Alright, we have a user query. Next, we need a function to retrieve weather data. A retrieval function in rag must take a Rag.Generation struct as argument and return {:ok, result} or {:error, error}.

city_and_date_from_query = fn query -> query
    |> String.trim_leading("What was the weather like in ")
    |> String.trim_trailing("?")
    |> String.split(" on ")
end

weather_by_city_and_date = fn generation ->
    case city_and_date_from_query.(generation.query) do
    [city, date] -> {:ok, weather_data[String.downcase(city)][Date.from_iso8601!(date)]}
    _else -> {:error, :bad_format}
  end
end
#Function<42.39164016/1 in :erl_eval.expr/6>

Let's test the function.

Rag.Generation.new(query) |> weather_by_city_and_date.()
{:ok, "Cloudy and around 8°C"}

Nice, we found something for Berlin on 2025-03-13.

Generation

While you can directly use your retrieval function and afterwards use Rag.Generation.put_retrieval_result/3 to store the result in the Rag.Generation struct, you'll get telemetry events when you pass it as a callback to Rag.Retrieval.retrieve/3.

generation =
  Rag.Generation.new(query)
  |> Rag.Retrieval.retrieve(:weather, &weather_by_city_and_date.(&1))
%Rag.Generation{
  query: "What was the weather like in Berlin on 2025-03-13?",
  query_embedding: nil,
  retrieval_results: %{weather: "Cloudy and around 8°C"},
  context: nil,
  context_sources: [],
  prompt: nil,
  response: nil,
  evaluations: %{},
  halted?: false,
  errors: []
}

Next, we take the retrieved information and construct a context for the LLM and store it in our Rag.Generation struct.

context =
  if weather = Rag.Generation.get_retrieval_result(generation, :weather) do
    [city, date] = city_and_date_from_query.(generation.query)
    "Weather in #{String.capitalize(city)} on #{date}: #{weather}"
  end

generation = Rag.Generation.put_context(generation, context)
%Rag.Generation{
  query: "What was the weather like in Berlin on 2025-03-13?",
  query_embedding: nil,
  retrieval_results: %{weather: "Cloudy and around 8°C"},
  context: "Weather in Berlin on 2025-03-13: Cloudy and around 8°C",
  context_sources: [],
  prompt: nil,
  response: nil,
  evaluations: %{},
  halted?: false,
  errors: []
}

Now, we construct a prompt that we will finally pass to the LLM.

prompt =
  if generation.context do
    """
    Context: #{generation.context}
    Question: #{generation.query}
    """
  else
    generation.query
  end

generation = Rag.Generation.put_prompt(generation, prompt)
%Rag.Generation{
  query: "What was the weather like in Berlin on 2025-03-13?",
  query_embedding: nil,
  retrieval_results: %{weather: "Cloudy and around 8°C"},
  context: "Weather in Berlin on 2025-03-13: Cloudy and around 8°C",
  context_sources: [],
  prompt: "Context: Weather in Berlin on 2025-03-13: Cloudy and around 8°C\nQuestion: What was the weather like in Berlin on 2025-03-13?\n",
  response: nil,
  evaluations: %{},
  halted?: false,
  errors: []
}

For the last step, generating a response, we must first configure a Rag.Ai.Provider. We'll use Rag.Ai.Cohere this time as you can get a free trial key.
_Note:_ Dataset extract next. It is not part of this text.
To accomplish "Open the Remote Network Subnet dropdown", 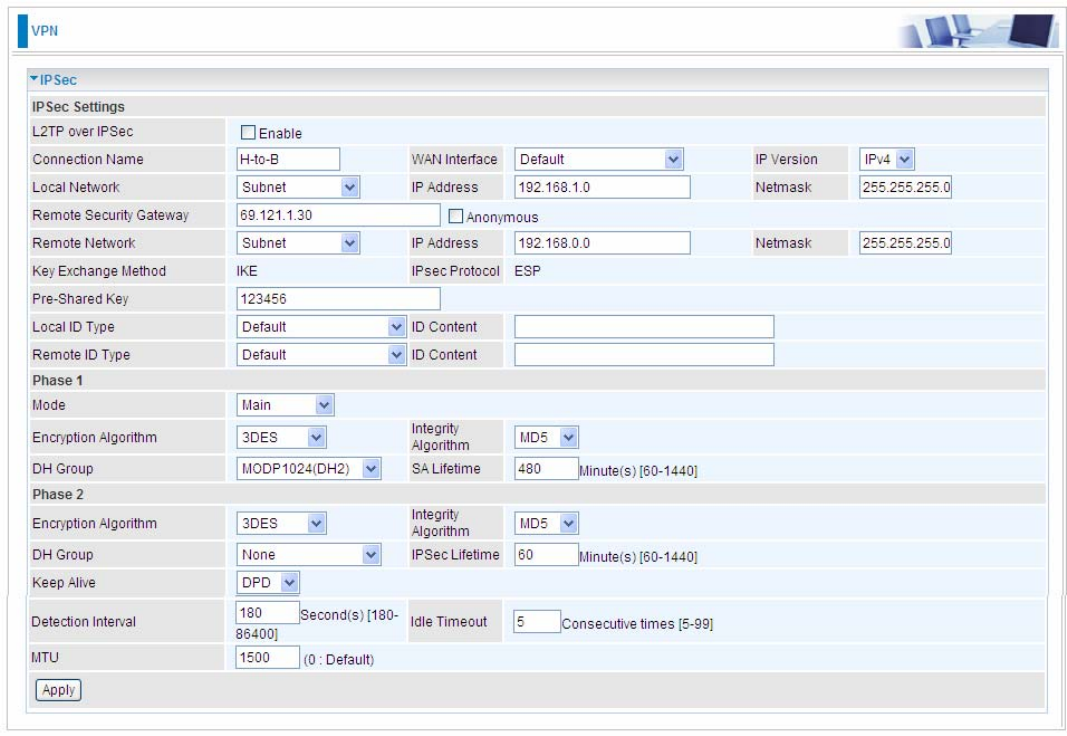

If you're reading this in livebook, you can configure a secret COHERE_API_KEY.

api_key = System.get_env("LB_COHERE_API_KEY")

provider = Rag.Ai.Cohere.new(text_model: "command-r-plus", api_key: api_key)

Kino.nothing()

Finally, we can generate a response.

generation = Rag.Generation.generate_response(generation, provider)

generation.response
"The weather in Berlin on 2025-03-13 was cloudy, with temperatures hovering around 8°C."